Starring Scarlett Johansson, Morgan Freeman, Min-Sik Choi, Analeigh Tipton, and Amr Waked
Directed by Luc Besson
Scarlett Johansson is the title character -- a gal who just happens to be in the wrong place at the wrong time and finds her life completely turned upside down. In Taiwan, she finds that her boyfriend (or perhaps one-night-stand partner) forces her to deliver a package to an evil drug kingpin (Min-Sik Choi) who in turn implants a package of a newfangled drug in Lucy's stomach forcing her to become a drug mule and carry the supply back to America with her.
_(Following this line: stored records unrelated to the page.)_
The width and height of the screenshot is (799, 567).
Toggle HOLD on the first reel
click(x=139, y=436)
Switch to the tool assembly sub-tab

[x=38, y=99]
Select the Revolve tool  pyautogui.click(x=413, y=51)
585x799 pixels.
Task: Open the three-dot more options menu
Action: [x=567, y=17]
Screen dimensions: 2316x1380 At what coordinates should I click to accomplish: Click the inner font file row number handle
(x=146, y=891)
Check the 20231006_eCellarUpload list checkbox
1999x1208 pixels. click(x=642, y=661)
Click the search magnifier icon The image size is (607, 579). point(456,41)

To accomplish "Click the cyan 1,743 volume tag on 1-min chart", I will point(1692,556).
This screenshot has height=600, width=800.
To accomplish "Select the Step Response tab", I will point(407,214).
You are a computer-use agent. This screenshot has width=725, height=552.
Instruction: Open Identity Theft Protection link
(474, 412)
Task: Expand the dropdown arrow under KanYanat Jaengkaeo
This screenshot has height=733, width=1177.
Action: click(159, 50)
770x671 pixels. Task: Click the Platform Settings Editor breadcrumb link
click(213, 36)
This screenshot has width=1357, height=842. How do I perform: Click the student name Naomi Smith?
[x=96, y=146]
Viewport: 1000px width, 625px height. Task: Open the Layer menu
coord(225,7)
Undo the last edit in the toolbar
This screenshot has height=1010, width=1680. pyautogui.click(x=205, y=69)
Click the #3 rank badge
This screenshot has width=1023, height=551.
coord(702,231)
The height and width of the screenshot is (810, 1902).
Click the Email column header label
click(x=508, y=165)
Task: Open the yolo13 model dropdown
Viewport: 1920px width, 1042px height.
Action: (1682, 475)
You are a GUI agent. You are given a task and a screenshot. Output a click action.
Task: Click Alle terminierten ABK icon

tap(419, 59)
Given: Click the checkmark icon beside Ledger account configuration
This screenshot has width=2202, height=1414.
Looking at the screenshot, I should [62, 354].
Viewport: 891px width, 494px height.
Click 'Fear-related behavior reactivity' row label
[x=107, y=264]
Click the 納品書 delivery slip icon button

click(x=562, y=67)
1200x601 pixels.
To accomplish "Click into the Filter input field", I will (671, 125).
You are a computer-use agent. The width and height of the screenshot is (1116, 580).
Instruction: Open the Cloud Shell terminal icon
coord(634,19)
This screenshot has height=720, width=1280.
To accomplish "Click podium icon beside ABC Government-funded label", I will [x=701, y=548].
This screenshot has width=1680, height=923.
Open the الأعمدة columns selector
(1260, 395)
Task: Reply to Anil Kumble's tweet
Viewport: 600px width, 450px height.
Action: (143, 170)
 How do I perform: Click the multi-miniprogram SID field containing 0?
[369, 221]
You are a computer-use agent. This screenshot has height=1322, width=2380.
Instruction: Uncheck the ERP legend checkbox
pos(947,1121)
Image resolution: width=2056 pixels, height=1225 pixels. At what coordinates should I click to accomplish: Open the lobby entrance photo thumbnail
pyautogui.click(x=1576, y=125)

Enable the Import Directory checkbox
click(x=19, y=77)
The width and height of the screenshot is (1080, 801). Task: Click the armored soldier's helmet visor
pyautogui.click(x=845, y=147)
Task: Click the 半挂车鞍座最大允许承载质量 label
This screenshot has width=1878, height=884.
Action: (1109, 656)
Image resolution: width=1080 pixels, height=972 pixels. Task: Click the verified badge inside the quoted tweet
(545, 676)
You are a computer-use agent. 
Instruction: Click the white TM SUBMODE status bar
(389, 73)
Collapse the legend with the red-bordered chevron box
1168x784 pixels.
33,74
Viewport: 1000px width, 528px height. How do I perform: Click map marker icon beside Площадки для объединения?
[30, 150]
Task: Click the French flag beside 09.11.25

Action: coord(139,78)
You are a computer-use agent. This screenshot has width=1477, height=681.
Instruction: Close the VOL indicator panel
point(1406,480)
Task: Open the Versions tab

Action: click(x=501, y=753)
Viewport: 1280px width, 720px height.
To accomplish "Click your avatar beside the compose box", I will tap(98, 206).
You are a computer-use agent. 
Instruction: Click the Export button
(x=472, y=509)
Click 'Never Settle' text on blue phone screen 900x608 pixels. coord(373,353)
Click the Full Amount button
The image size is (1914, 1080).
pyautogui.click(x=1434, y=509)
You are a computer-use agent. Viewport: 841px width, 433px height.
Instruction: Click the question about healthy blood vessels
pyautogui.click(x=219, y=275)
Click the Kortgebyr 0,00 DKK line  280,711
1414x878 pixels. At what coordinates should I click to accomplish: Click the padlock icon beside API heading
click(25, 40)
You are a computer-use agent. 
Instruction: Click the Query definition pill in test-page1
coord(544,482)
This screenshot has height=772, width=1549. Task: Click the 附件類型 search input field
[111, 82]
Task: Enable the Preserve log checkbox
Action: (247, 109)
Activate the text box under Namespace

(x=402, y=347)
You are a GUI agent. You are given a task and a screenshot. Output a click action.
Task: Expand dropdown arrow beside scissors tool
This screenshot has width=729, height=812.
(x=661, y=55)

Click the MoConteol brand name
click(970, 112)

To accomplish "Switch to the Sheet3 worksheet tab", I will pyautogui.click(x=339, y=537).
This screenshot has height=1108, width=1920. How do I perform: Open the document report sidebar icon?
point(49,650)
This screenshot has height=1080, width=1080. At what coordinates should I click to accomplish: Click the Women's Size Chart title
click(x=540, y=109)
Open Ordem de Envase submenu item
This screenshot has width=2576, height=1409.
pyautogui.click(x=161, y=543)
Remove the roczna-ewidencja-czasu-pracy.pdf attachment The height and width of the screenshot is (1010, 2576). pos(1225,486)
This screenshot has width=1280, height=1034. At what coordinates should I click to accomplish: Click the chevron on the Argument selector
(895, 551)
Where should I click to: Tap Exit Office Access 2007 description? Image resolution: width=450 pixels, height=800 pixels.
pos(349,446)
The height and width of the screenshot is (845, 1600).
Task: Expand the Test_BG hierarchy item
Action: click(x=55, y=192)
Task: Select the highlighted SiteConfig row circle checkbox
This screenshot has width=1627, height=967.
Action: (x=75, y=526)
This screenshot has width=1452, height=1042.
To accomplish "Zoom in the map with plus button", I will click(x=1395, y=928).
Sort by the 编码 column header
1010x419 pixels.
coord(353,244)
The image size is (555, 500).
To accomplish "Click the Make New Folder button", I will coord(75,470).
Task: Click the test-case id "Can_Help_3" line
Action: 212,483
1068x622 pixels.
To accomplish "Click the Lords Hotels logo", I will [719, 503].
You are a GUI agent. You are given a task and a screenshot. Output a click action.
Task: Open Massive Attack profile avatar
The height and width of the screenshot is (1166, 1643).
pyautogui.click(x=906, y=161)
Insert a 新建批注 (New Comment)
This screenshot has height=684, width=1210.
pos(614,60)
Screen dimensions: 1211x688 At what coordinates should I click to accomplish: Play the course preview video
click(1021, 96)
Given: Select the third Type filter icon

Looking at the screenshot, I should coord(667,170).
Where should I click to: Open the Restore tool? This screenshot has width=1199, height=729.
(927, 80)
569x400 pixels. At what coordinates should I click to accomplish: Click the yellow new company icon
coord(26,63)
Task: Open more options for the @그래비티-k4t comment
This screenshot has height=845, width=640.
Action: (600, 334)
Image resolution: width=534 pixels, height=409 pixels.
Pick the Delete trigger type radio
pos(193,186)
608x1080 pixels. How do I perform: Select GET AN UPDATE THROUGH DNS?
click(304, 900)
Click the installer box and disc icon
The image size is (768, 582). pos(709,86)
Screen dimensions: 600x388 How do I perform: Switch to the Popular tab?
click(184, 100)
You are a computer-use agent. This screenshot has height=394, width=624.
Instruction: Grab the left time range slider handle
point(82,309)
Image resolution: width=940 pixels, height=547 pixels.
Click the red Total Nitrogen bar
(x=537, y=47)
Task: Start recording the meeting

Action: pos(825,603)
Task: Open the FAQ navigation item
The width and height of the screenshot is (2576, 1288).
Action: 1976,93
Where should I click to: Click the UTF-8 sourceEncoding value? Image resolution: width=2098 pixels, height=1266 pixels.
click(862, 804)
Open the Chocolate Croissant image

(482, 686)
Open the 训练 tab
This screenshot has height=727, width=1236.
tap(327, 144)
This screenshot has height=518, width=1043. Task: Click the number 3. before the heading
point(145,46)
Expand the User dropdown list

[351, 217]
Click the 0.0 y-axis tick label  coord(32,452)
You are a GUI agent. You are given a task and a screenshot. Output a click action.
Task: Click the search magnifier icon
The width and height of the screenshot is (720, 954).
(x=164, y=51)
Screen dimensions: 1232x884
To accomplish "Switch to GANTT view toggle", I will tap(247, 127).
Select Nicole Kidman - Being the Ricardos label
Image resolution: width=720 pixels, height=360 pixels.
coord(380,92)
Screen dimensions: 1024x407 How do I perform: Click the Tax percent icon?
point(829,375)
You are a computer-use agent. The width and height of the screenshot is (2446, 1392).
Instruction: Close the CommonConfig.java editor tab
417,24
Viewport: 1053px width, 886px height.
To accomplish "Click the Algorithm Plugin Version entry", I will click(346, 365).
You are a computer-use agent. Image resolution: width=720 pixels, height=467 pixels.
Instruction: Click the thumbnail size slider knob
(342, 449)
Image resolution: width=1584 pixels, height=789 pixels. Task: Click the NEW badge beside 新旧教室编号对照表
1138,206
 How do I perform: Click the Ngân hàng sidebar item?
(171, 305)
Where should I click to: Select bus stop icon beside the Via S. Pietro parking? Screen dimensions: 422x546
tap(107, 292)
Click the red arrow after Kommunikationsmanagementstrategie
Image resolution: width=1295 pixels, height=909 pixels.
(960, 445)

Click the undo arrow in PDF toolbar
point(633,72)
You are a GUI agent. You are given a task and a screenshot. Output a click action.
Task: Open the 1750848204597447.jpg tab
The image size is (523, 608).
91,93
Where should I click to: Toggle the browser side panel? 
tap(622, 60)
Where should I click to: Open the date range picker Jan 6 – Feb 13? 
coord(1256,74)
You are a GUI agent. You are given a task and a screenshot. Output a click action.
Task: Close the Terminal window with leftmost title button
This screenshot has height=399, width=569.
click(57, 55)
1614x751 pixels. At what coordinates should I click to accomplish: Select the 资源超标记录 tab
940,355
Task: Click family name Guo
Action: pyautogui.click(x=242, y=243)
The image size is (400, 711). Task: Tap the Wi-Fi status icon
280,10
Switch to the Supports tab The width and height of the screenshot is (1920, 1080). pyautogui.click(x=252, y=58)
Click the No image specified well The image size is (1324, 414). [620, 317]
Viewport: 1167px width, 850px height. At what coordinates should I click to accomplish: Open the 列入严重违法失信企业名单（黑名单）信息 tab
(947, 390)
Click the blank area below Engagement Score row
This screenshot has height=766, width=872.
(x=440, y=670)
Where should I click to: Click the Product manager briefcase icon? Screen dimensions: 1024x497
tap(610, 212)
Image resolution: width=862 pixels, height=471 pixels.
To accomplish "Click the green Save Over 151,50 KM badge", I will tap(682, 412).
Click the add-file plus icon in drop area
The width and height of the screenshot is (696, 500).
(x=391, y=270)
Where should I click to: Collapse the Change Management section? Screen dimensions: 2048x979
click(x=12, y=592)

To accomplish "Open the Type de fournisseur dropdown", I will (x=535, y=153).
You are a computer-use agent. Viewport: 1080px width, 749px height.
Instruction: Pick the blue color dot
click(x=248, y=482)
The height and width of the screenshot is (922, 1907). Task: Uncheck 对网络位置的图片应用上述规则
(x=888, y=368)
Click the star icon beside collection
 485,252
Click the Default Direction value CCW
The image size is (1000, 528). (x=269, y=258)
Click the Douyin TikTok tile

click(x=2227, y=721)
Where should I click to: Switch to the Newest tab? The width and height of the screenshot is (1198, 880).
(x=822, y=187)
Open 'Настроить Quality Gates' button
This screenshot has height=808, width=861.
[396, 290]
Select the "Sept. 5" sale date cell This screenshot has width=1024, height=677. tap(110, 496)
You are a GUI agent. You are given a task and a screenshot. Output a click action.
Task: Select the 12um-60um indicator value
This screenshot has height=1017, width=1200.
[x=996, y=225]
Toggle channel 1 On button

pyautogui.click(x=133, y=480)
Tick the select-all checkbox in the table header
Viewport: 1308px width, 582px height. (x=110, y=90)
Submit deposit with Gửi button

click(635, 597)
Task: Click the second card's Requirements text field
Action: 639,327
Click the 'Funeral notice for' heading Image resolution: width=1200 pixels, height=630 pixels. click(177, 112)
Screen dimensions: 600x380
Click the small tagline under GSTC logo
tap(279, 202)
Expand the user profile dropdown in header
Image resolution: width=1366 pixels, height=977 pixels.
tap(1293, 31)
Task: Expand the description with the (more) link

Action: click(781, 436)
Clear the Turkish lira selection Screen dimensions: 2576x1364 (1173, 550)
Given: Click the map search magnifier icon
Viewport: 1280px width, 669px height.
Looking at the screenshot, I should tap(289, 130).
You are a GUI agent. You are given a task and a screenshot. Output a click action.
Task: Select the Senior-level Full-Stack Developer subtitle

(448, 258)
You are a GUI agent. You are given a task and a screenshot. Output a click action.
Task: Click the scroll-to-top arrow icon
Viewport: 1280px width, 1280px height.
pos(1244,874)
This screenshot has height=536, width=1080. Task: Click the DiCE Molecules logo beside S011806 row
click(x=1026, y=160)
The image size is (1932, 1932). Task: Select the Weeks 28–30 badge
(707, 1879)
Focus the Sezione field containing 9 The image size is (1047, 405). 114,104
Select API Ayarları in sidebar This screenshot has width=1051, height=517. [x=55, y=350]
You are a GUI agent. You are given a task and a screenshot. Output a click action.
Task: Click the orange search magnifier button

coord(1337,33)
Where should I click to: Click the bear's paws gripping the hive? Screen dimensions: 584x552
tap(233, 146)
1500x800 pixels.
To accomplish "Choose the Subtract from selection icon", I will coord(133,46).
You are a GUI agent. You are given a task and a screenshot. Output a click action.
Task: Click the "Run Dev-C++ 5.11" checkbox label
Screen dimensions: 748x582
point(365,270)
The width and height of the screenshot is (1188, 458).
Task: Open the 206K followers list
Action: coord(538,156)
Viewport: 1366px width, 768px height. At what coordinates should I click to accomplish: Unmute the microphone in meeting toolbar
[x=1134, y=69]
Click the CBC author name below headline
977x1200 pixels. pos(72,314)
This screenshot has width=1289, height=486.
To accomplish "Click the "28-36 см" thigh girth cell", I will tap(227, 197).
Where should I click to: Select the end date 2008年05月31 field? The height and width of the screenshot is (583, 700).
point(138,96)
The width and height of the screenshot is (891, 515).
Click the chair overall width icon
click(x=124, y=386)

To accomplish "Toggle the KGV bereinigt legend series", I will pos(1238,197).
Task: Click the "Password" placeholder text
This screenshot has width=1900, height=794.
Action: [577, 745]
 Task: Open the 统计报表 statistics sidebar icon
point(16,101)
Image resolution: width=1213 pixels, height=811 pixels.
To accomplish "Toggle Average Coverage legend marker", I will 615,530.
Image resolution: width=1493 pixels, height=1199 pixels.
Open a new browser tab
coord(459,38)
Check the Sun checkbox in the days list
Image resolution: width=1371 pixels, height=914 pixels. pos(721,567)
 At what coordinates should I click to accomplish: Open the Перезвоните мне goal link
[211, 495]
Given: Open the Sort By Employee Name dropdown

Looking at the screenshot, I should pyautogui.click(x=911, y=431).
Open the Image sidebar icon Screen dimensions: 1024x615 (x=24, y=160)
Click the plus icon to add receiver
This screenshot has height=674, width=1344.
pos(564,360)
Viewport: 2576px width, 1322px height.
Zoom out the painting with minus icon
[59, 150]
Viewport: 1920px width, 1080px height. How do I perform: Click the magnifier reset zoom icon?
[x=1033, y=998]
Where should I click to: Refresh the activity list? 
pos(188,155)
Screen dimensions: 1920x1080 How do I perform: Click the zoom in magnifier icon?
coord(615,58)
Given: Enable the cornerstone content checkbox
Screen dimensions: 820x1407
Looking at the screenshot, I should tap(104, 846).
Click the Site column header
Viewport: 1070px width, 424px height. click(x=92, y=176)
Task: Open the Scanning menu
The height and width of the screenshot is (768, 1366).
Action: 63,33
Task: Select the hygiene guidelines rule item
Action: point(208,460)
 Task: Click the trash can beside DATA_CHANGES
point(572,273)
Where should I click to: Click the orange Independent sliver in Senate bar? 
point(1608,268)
However, on her way back home, Lucy is abducted, beaten up quite badly, and, after a powerful kick to her abdomen, finds that the package of drugs is leaking into her body.
As Lucy's story unfolds, we have interspersed scenes of Morgan Freeman as Professor Samuel Norman giving a lecture on how human beings only use 7% of their brain capacity. Were we to utilize even 20%, we'd see marked differences in how we interact with others. Thanks to this experimental drug, Lucy is finding out just what a 20% utilization will do and as the drugs seep further into her system, she finds that she is able to do things no human could imagine.
I could deal with Lucy reading lips and becoming quite adept at punching people, but when she starts being able to manipulate matter (both inhuman and human), I admit that I threw in the towel. Johansson is fine here -- I think she's actually a decent "action" star -- but as Lucy's brain capacity increases, her emotions become nonexistent. Her character's sassy (and, quite frankly, humorously enjoyable) demeanor at the film's outset becomes a blank slate by the film's end and it just makes for a bland ride.
Lucy is by no means a bad film -- its quick running time of under ninety minutes certainly speeds things along -- but I just couldn't accept the concept perhaps because it was a little too much in human "reality."